- **Material to process**

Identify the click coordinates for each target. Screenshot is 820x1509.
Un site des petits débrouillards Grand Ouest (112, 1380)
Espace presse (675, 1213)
---
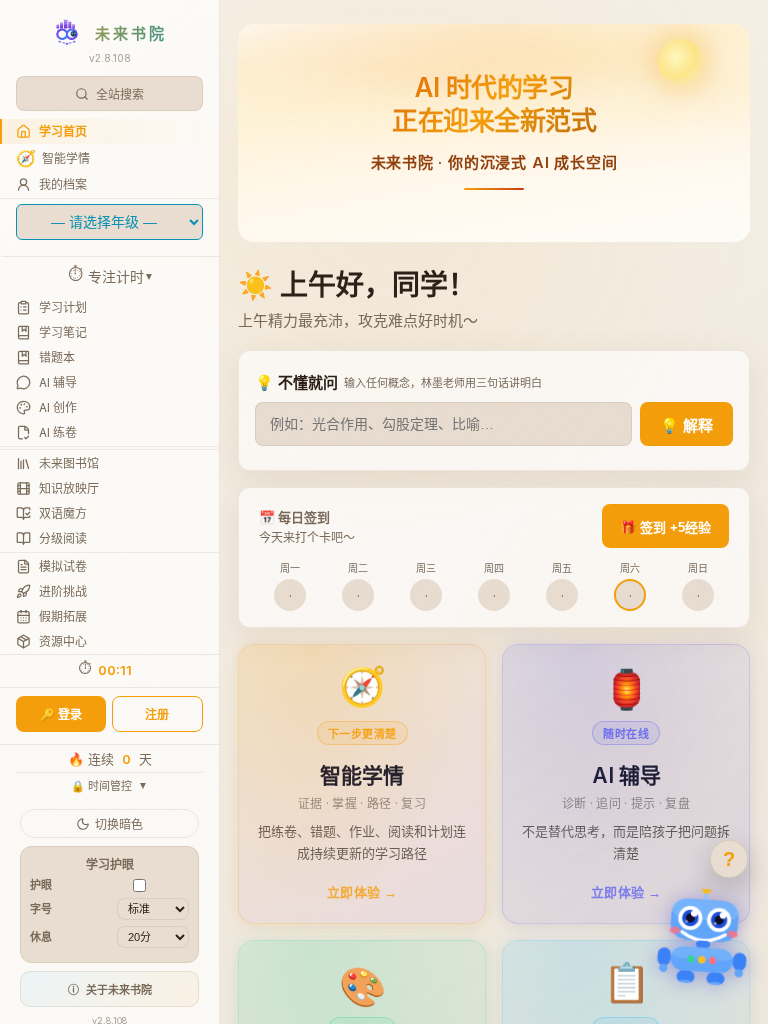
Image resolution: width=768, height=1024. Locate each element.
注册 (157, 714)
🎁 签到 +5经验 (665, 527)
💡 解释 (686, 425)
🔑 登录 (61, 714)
* * *
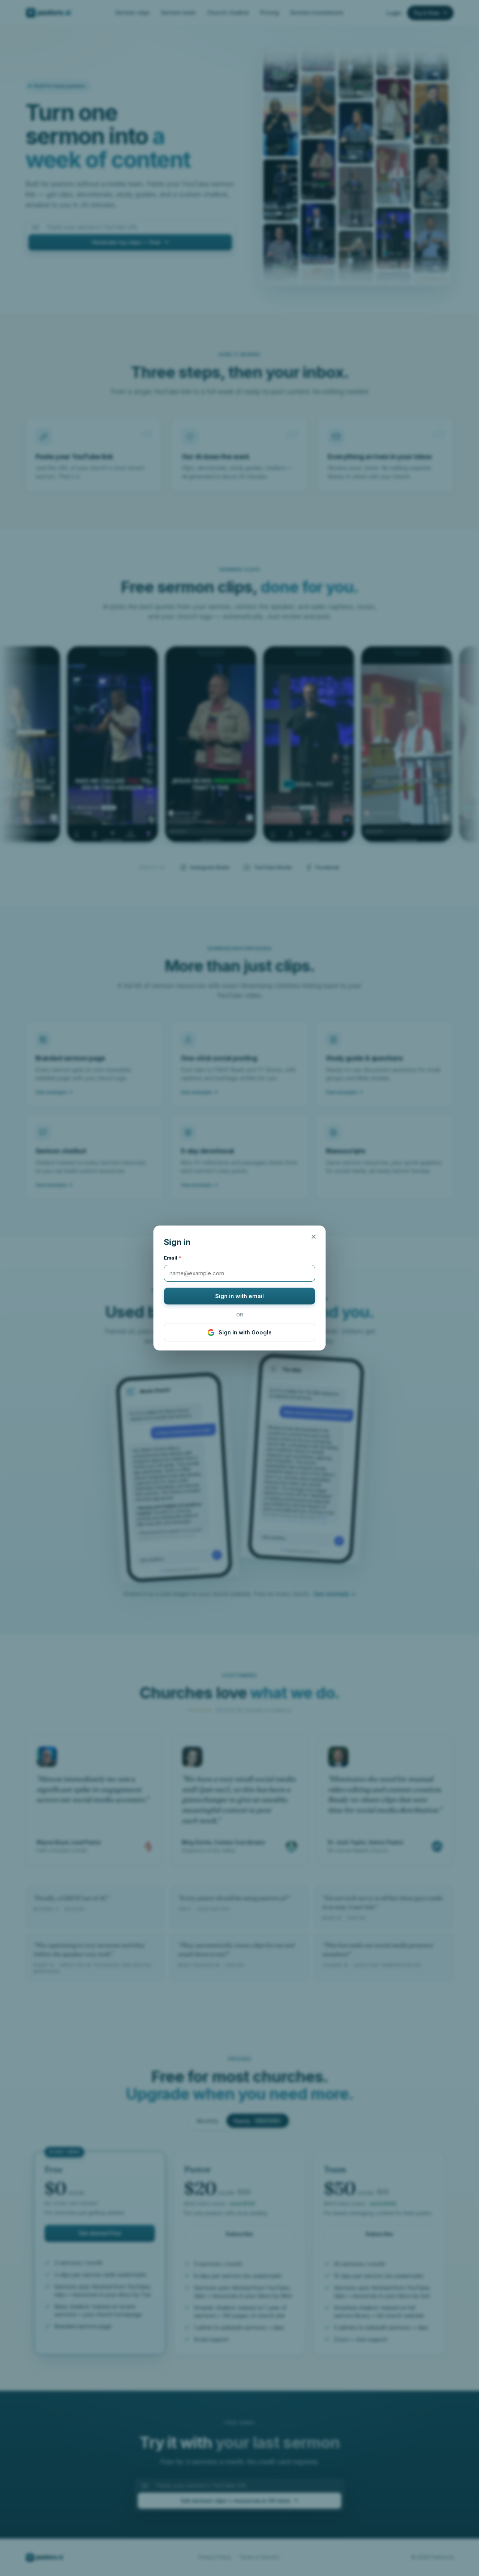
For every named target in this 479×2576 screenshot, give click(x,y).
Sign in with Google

- **Exercise objective**
How many of the lines above include the word "click"? State that number and nothing else.

- **Response box**
2